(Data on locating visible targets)
+ + + + +
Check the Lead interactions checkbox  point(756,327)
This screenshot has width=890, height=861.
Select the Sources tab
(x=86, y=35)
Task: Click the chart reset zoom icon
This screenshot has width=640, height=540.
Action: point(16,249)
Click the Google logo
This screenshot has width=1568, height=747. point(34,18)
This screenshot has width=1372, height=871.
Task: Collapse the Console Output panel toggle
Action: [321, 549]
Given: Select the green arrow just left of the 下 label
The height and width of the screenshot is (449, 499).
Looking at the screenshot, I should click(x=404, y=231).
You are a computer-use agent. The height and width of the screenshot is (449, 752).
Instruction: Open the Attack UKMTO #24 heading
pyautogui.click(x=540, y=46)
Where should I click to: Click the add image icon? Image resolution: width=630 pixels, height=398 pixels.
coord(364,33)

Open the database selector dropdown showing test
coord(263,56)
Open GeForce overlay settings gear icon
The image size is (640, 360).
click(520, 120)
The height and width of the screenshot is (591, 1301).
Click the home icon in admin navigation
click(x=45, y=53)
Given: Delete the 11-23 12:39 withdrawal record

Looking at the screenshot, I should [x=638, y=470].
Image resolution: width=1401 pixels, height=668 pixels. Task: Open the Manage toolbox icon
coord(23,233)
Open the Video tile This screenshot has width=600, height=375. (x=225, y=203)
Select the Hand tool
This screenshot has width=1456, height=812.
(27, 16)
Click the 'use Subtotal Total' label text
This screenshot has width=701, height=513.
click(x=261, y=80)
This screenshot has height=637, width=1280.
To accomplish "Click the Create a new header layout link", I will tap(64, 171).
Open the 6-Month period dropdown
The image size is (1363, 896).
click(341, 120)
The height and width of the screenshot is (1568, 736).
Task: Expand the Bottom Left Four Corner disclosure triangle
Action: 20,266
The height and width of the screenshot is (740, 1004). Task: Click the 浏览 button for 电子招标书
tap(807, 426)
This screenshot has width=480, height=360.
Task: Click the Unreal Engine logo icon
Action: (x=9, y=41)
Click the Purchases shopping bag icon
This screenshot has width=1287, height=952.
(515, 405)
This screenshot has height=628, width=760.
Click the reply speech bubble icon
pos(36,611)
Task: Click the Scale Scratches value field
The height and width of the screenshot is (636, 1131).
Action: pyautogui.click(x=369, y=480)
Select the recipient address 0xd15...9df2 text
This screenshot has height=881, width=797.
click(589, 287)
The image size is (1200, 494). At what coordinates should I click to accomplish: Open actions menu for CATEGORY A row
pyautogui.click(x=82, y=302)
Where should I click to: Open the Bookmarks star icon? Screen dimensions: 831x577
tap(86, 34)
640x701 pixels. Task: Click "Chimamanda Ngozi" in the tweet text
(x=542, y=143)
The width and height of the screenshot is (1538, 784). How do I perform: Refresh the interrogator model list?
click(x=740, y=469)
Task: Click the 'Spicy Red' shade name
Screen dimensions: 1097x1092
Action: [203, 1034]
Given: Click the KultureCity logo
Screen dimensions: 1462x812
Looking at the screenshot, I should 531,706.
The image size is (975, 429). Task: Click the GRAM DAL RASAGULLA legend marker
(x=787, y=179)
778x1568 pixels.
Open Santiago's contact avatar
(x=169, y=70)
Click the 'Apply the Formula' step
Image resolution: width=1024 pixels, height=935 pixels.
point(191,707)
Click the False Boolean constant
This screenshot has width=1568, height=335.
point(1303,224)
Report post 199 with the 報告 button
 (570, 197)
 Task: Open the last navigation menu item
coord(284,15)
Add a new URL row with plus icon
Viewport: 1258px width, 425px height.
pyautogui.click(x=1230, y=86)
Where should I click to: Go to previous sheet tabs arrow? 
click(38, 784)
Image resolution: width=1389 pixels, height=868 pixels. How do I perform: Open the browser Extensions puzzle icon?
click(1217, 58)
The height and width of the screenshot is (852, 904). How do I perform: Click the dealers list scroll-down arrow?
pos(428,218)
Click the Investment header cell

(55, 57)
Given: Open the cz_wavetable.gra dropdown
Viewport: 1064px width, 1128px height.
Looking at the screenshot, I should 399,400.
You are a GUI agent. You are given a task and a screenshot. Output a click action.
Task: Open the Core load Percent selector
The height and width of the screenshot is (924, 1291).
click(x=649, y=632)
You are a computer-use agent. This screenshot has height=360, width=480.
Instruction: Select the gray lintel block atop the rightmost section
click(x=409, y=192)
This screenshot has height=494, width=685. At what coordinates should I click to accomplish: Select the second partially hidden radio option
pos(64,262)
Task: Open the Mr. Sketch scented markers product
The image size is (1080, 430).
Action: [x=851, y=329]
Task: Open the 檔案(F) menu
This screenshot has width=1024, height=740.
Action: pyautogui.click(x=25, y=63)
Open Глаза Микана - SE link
+ + + + +
**The exercise**
Give every line of the material above as a Markdown table with the columns Row and Line, numbering the rows and leaving out blank lines.

**The result**
| Row | Line |
|---|---|
| 1 | Check the Lead interactions checkbox  point(756,327) |
| 2 | This screenshot has width=890, height=861. |
| 3 | Select the Sources tab |
| 4 | (x=86, y=35) |
| 5 | Task: Click the chart reset zoom icon |
| 6 | This screenshot has width=640, height=540. |
| 7 | Action: point(16,249) |
| 8 | Click the Google logo |
| 9 | This screenshot has width=1568, height=747. point(34,18) |
| 10 | This screenshot has width=1372, height=871. |
| 11 | Task: Collapse the Console Output panel toggle |
| 12 | Action: [321, 549] |
| 13 | Given: Select the green arrow just left of the 下 label |
| 14 | The height and width of the screenshot is (449, 499). |
| 15 | Looking at the screenshot, I should click(x=404, y=231). |
| 16 | You are a computer-use agent. The height and width of the screenshot is (449, 752). |
| 17 | Instruction: Open the Attack UKMTO #24 heading |
| 18 | pyautogui.click(x=540, y=46) |
| 19 | Where should I click to: Click the add image icon? Image resolution: width=630 pixels, height=398 pixels. |
| 20 | coord(364,33) |
| 21 | Open the database selector dropdown showing test |
| 22 | coord(263,56) |
| 23 | Open GeForce overlay settings gear icon |
| 24 | The image size is (640, 360). |
| 25 | click(520, 120) |
| 26 | The height and width of the screenshot is (591, 1301). |
| 27 | Click the home icon in admin navigation |
| 28 | click(x=45, y=53) |
| 29 | Given: Delete the 11-23 12:39 withdrawal record |
| 30 | Looking at the screenshot, I should [x=638, y=470]. |
| 31 | Image resolution: width=1401 pixels, height=668 pixels. Task: Open the Manage toolbox icon |
| 32 | coord(23,233) |
| 33 | Open the Video tile This screenshot has width=600, height=375. (x=225, y=203) |
| 34 | Select the Hand tool |
| 35 | This screenshot has width=1456, height=812. |
| 36 | (27, 16) |
| 37 | Click the 'use Subtotal Total' label text |
| 38 | This screenshot has width=701, height=513. |
| 39 | click(x=261, y=80) |
| 40 | This screenshot has height=637, width=1280. |
| 41 | To accomplish "Click the Create a new header layout link", I will tap(64, 171). |
| 42 | Open the 6-Month period dropdown |
| 43 | The image size is (1363, 896). |
| 44 | click(341, 120) |
| 45 | The height and width of the screenshot is (1568, 736). |
| 46 | Task: Expand the Bottom Left Four Corner disclosure triangle |
| 47 | Action: 20,266 |
| 48 | The height and width of the screenshot is (740, 1004). Task: Click the 浏览 button for 电子招标书 |
| 49 | tap(807, 426) |
| 50 | This screenshot has width=480, height=360. |
| 51 | Task: Click the Unreal Engine logo icon |
| 52 | Action: (x=9, y=41) |
| 53 | Click the Purchases shopping bag icon |
| 54 | This screenshot has width=1287, height=952. |
| 55 | (515, 405) |
| 56 | This screenshot has height=628, width=760. |
| 57 | Click the reply speech bubble icon |
| 58 | pos(36,611) |
| 59 | Task: Click the Scale Scratches value field |
| 60 | The height and width of the screenshot is (636, 1131). |
| 61 | Action: pyautogui.click(x=369, y=480) |
| 62 | Select the recipient address 0xd15...9df2 text |
| 63 | This screenshot has height=881, width=797. |
| 64 | click(589, 287) |
| 65 | The image size is (1200, 494). At what coordinates should I click to accomplish: Open actions menu for CATEGORY A row |
| 66 | pyautogui.click(x=82, y=302) |
| 67 | Where should I click to: Open the Bookmarks star icon? Screen dimensions: 831x577 |
| 68 | tap(86, 34) |
| 69 | 640x701 pixels. Task: Click "Chimamanda Ngozi" in the tweet text |
| 70 | (x=542, y=143) |
| 71 | The width and height of the screenshot is (1538, 784). How do I perform: Refresh the interrogator model list? |
| 72 | click(x=740, y=469) |
| 73 | Task: Click the 'Spicy Red' shade name |
| 74 | Screen dimensions: 1097x1092 |
| 75 | Action: [203, 1034] |
| 76 | Given: Click the KultureCity logo |
| 77 | Screen dimensions: 1462x812 |
| 78 | Looking at the screenshot, I should 531,706. |
| 79 | The image size is (975, 429). Task: Click the GRAM DAL RASAGULLA legend marker |
| 80 | (x=787, y=179) |
| 81 | 778x1568 pixels. |
| 82 | Open Santiago's contact avatar |
| 83 | (x=169, y=70) |
| 84 | Click the 'Apply the Formula' step |
| 85 | Image resolution: width=1024 pixels, height=935 pixels. |
| 86 | point(191,707) |
| 87 | Click the False Boolean constant |
| 88 | This screenshot has width=1568, height=335. |
| 89 | point(1303,224) |
| 90 | Report post 199 with the 報告 button |
| 91 |  (570, 197) |
| 92 |  Task: Open the last navigation menu item |
| 93 | coord(284,15) |
| 94 | Add a new URL row with plus icon |
| 95 | Viewport: 1258px width, 425px height. |
| 96 | pyautogui.click(x=1230, y=86) |
| 97 | Where should I click to: Go to previous sheet tabs arrow?  |
| 98 | click(38, 784) |
| 99 | Image resolution: width=1389 pixels, height=868 pixels. How do I perform: Open the browser Extensions puzzle icon? |
| 100 | click(1217, 58) |
| 101 | The height and width of the screenshot is (852, 904). How do I perform: Click the dealers list scroll-down arrow? |
| 102 | pos(428,218) |
| 103 | Click the Investment header cell |
| 104 | (55, 57) |
| 105 | Given: Open the cz_wavetable.gra dropdown |
| 106 | Viewport: 1064px width, 1128px height. |
| 107 | Looking at the screenshot, I should 399,400. |
| 108 | You are a GUI agent. You are given a task and a screenshot. Output a click action. |
| 109 | Task: Open the Core load Percent selector |
| 110 | The height and width of the screenshot is (924, 1291). |
| 111 | click(x=649, y=632) |
| 112 | You are a computer-use agent. This screenshot has height=360, width=480. |
| 113 | Instruction: Select the gray lintel block atop the rightmost section |
| 114 | click(x=409, y=192) |
| 115 | This screenshot has height=494, width=685. At what coordinates should I click to accomplish: Select the second partially hidden radio option |
| 116 | pos(64,262) |
| 117 | Task: Open the Mr. Sketch scented markers product |
| 118 | The image size is (1080, 430). |
| 119 | Action: [x=851, y=329] |
| 120 | Task: Open the 檔案(F) menu |
| 121 | This screenshot has width=1024, height=740. |
| 122 | Action: pyautogui.click(x=25, y=63) |
| 123 | Open Глаза Микана - SE link |